ACTION ITEM: Repeat the lines of the data exactly, from the first one through the one that contains "Click the Facebook".

EXTRACTED DATA:

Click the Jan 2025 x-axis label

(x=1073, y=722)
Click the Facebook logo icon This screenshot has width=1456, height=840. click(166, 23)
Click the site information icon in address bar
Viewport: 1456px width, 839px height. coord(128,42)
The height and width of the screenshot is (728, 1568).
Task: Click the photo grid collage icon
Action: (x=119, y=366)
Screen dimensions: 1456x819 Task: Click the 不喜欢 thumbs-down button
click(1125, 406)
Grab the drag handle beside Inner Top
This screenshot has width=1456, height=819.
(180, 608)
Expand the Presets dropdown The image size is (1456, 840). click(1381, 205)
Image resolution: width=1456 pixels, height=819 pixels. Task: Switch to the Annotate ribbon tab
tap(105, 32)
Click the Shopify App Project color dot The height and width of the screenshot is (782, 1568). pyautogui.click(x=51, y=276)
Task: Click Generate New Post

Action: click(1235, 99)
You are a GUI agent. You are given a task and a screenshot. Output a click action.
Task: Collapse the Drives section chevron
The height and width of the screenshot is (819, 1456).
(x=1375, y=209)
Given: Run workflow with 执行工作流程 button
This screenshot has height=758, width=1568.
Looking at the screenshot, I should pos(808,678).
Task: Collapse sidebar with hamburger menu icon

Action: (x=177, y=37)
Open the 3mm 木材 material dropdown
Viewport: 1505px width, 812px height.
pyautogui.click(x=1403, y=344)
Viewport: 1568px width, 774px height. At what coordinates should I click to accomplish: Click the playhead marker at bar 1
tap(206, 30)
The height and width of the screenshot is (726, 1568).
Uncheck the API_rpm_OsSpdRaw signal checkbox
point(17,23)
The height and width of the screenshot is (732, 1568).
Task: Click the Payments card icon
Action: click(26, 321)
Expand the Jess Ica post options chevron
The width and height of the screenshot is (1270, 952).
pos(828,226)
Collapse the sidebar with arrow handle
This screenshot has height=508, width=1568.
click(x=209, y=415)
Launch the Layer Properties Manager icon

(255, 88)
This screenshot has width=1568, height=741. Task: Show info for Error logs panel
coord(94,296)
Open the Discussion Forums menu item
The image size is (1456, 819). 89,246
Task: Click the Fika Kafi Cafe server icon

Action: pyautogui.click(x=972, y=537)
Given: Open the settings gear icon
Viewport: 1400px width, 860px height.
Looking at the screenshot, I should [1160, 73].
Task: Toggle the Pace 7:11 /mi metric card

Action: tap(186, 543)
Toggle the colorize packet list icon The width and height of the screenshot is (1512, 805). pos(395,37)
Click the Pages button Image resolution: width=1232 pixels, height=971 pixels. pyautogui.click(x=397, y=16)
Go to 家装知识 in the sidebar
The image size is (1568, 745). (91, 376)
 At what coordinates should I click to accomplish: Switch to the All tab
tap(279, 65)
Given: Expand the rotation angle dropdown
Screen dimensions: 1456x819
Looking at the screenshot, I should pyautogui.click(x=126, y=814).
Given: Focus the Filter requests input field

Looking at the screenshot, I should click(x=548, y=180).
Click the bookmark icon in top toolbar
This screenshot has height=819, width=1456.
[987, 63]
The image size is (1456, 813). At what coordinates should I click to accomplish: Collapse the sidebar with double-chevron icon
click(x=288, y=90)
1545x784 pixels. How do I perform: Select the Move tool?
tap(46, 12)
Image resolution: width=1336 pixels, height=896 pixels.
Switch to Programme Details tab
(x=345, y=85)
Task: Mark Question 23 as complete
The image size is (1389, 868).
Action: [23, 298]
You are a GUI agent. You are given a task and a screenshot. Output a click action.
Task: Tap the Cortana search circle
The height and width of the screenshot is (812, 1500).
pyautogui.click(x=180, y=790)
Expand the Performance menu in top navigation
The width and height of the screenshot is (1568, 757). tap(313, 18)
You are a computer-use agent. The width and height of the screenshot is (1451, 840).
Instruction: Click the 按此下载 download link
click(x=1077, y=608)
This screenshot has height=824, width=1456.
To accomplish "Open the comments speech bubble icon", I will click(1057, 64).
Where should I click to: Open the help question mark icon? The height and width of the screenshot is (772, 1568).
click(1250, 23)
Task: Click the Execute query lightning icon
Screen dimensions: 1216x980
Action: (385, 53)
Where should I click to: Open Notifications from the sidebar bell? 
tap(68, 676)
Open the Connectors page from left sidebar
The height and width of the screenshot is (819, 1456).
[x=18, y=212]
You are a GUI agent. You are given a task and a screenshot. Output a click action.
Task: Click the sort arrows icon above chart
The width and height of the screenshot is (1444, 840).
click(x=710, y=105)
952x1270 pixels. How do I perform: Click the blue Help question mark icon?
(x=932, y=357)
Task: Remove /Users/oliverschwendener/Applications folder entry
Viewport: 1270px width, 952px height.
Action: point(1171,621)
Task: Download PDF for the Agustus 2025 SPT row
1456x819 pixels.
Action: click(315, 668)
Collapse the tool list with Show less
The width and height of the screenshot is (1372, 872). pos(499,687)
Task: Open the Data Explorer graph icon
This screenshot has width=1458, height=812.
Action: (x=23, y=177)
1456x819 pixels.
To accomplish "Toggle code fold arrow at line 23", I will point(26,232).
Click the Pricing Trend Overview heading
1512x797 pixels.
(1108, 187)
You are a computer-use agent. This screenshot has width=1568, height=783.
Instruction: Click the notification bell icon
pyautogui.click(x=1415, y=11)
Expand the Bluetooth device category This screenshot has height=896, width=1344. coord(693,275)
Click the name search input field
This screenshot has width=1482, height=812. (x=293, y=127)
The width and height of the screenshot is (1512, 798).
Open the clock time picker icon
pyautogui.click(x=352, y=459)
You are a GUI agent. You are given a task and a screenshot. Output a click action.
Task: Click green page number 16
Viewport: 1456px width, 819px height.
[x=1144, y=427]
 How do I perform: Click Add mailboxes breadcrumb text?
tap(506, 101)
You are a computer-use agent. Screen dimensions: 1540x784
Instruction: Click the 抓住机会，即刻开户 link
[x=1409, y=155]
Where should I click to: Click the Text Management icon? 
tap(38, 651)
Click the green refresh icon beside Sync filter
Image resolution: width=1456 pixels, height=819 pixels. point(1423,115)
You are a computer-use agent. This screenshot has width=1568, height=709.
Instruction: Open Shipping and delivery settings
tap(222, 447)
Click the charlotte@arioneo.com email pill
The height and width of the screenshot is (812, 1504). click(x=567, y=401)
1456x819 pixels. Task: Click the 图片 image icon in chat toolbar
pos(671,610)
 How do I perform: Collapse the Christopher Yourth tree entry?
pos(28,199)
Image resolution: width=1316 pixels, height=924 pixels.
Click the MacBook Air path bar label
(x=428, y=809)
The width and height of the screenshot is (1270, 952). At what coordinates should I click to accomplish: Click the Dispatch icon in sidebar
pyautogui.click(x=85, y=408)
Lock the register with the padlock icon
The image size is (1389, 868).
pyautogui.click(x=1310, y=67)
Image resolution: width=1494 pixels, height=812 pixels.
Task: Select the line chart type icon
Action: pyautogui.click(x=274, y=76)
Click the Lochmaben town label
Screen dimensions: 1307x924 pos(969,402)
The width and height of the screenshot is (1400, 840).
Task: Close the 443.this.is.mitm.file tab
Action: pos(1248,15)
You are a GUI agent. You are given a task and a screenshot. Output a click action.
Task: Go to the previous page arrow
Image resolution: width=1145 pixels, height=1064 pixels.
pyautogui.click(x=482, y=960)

TASK SOLUTION:
Click the Jan 2025 x-axis label

(x=1073, y=722)
Click the Facebook logo icon This screenshot has width=1456, height=840. click(166, 23)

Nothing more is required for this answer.